____ Listed records
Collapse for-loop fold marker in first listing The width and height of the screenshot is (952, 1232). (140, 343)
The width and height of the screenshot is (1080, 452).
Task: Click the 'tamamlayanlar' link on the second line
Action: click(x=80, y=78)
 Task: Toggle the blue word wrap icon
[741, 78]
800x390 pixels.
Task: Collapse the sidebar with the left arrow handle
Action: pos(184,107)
________
Reproduce every one of the items above verbatim, keeping each line unchanged and in its original order.

Collapse for-loop fold marker in first listing The width and height of the screenshot is (952, 1232). (140, 343)
The width and height of the screenshot is (1080, 452).
Task: Click the 'tamamlayanlar' link on the second line
Action: click(x=80, y=78)
 Task: Toggle the blue word wrap icon
[741, 78]
800x390 pixels.
Task: Collapse the sidebar with the left arrow handle
Action: pos(184,107)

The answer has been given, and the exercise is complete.